Mentale Hürde gegen Djokovic besonders groß
Für die jungen Herausforderer ist es nach wie vor ein ganz besonderer Reiz die "Big Three" zu bezwingen. Gegen Djokovic scheint mir die Hürde vor allem mental ganz besonders groß zu sein.
Der "Djoker" schafft es noch mehr in die Köpfe seiner Gegner. Aufgrund seiner Fähigkeiten, den Court abzuriegeln, so glänzend zu retournieren und in den entscheidenden Momenten fehlerlos zu spielen, steigt der Druck beim Gegner, etwas Besonderes zu wagen. Diesem Druck konnte selbst der sonst so ausgebuffte Daniil Medvedev im Finale von Melbourne nicht standhalten.
Medvedev zerschellt an serbischer Wand
Medvedev ging mit einem Lauf von 20 Siegen in dieses Endspiel und zerschellte in nicht einmal zwei Stunden mit 5:7, 2:6 und 2:6 an der serbischen Wand. Mit diesen Qualitäten hat der 33-Jährige alle Möglichkeiten, die Tour in den nächsten Jahren weiter zu dominieren und seine Jagd nach Rekorden sukzessive auszubauen.

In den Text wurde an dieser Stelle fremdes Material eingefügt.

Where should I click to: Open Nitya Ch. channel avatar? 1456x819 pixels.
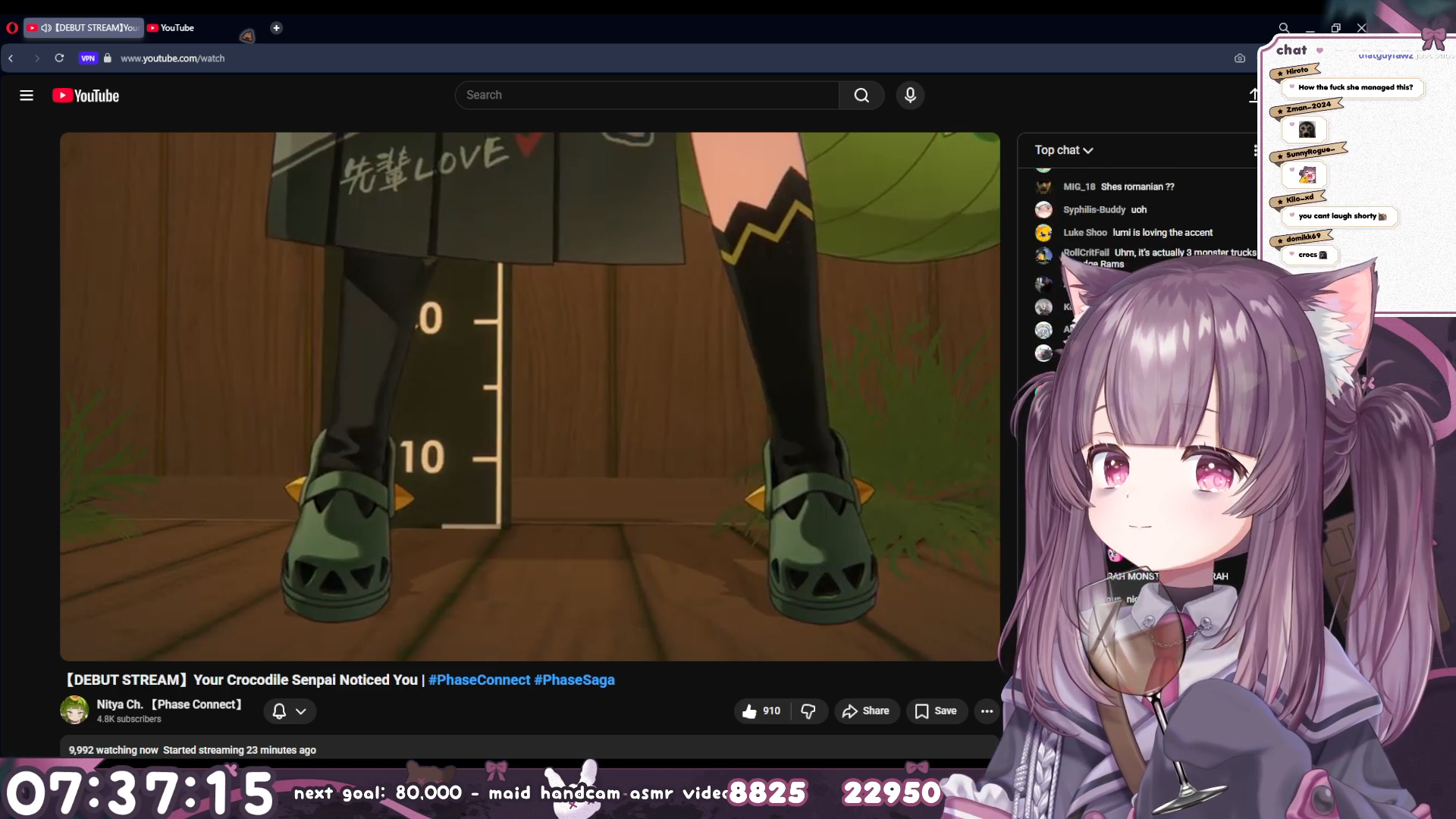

Djokovic wird weiterhin alles tun, um sein Spiel zu verbessern, um sein großes persönliches Ziel zu erreichen. Und dies mindestens solange Roger Federer und Rafael noch auf der Tour sind, womöglich auch noch länger. Das ganz große Ziel ist klar: Die meisten Grand-Slam-Siege am Ende der Karriere. Djokovic steht nun bei 18, Federer und Nadal bei 20 Grand-Slam-Titeln.
Der Topfavorit für die French Open heißt wie immer Rafael Nadal, der Topfavorit für Wimbledon und die US Open muss aktuell Novak Djokovic heißen. Viel spricht dafür, dass der Serbe am Ende an Federer und auch an Nadal vorbeizieht und zum Meister der Rekorde wird. Die Australian Open haben für mich nochmal verdeutlicht: Gerade mental befindet sich Djokovic in einer eigenen Liga.